About this task
Please restate word for word the lines of the entries below from the one with "Task: Click the 토요일 10:00 출발 header cell" to the one with "665x574 pixels.", inclusive, and leave out every picture.

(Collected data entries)
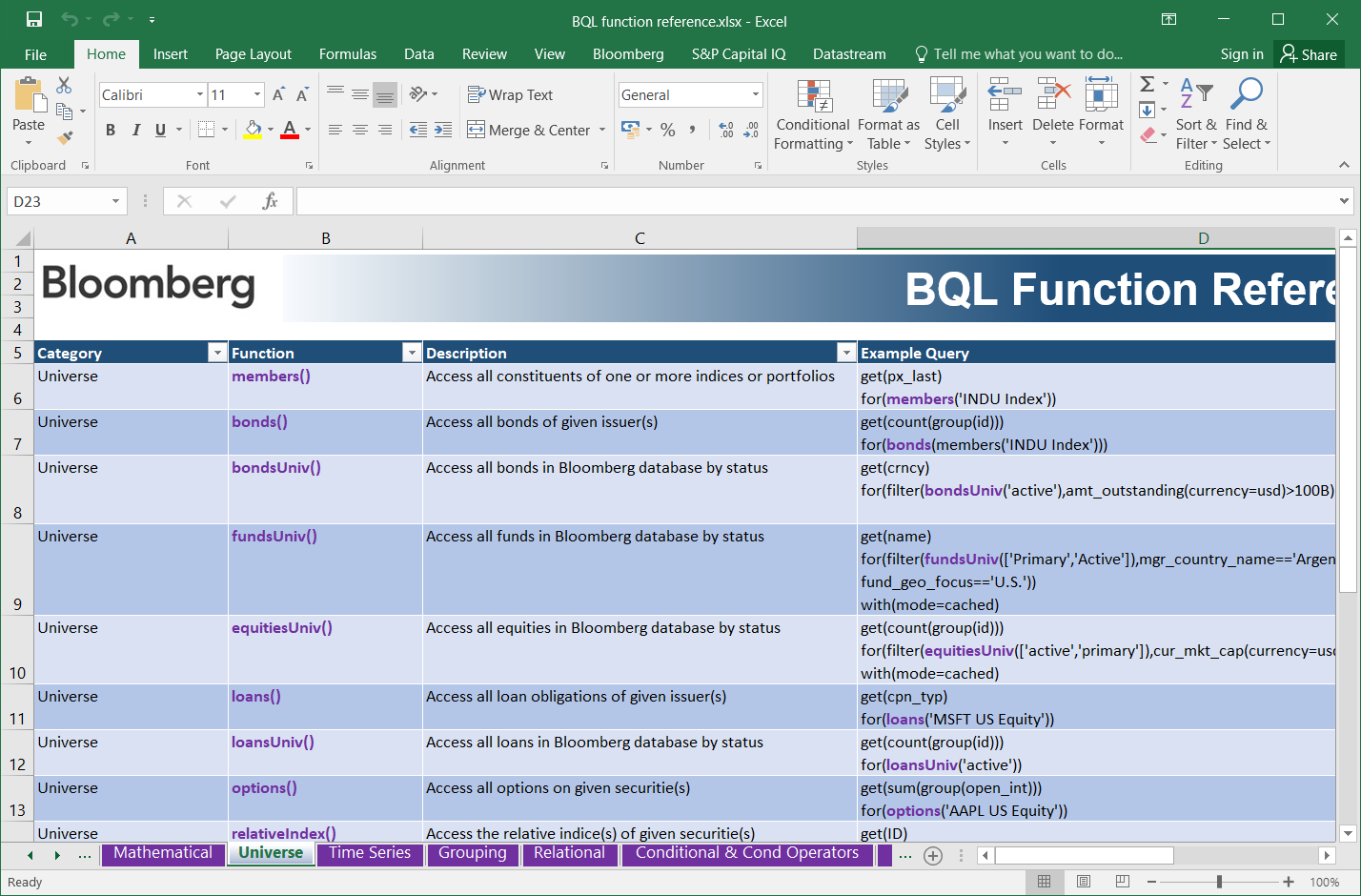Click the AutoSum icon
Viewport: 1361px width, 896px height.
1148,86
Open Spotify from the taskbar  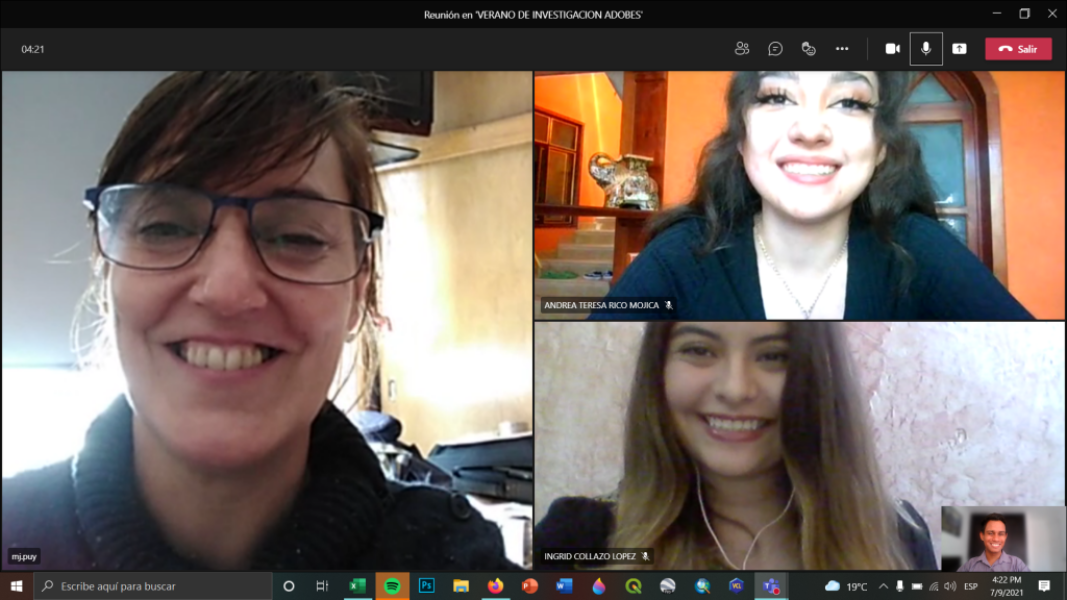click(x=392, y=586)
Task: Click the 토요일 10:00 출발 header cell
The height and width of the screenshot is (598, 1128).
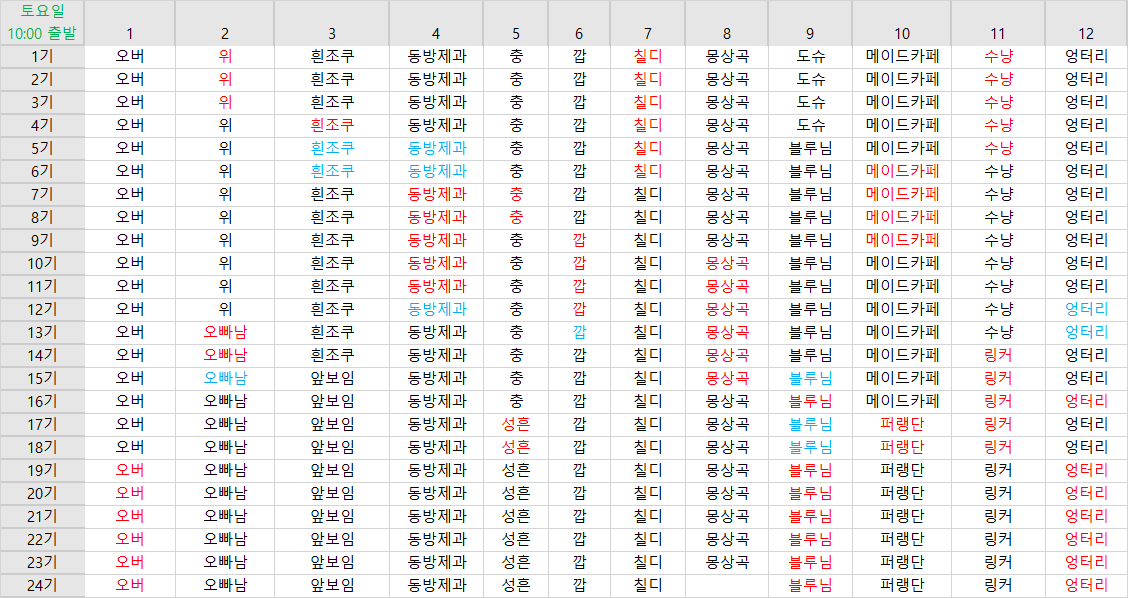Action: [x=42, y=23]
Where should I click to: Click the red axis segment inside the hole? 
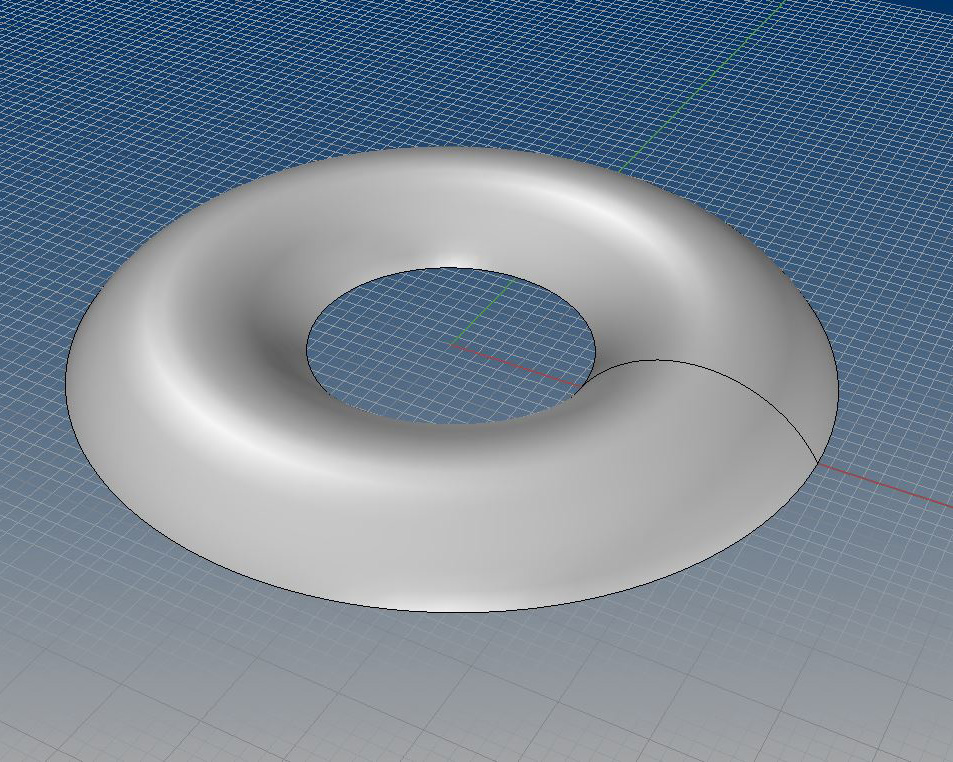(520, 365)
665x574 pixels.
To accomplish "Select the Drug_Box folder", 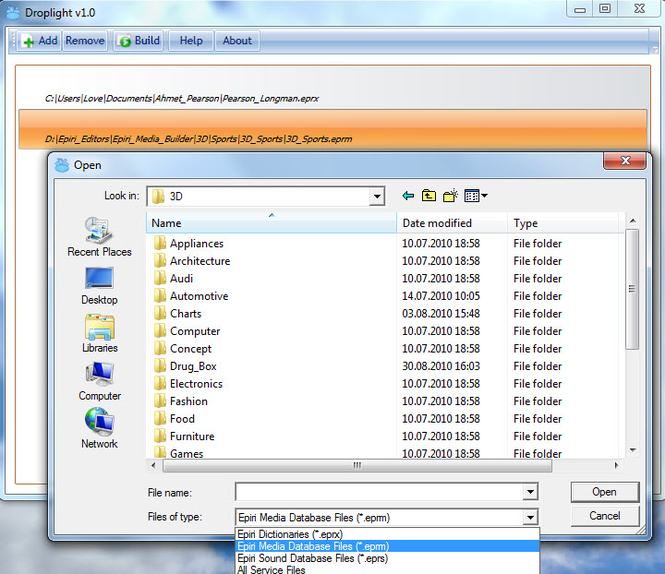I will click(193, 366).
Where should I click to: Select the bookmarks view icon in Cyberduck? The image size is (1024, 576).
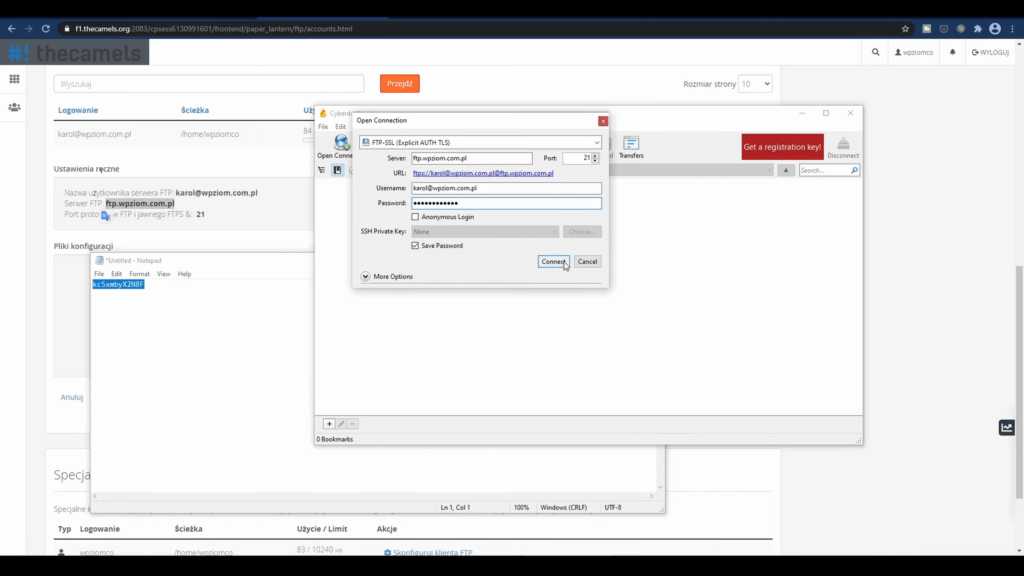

Finished task
Task: Click the 토요일 10:00 출발 header cell
The height and width of the screenshot is (598, 1128).
Action: [x=42, y=23]
Where should I click to: Click the red axis segment inside the hole? 
(520, 365)
665x574 pixels.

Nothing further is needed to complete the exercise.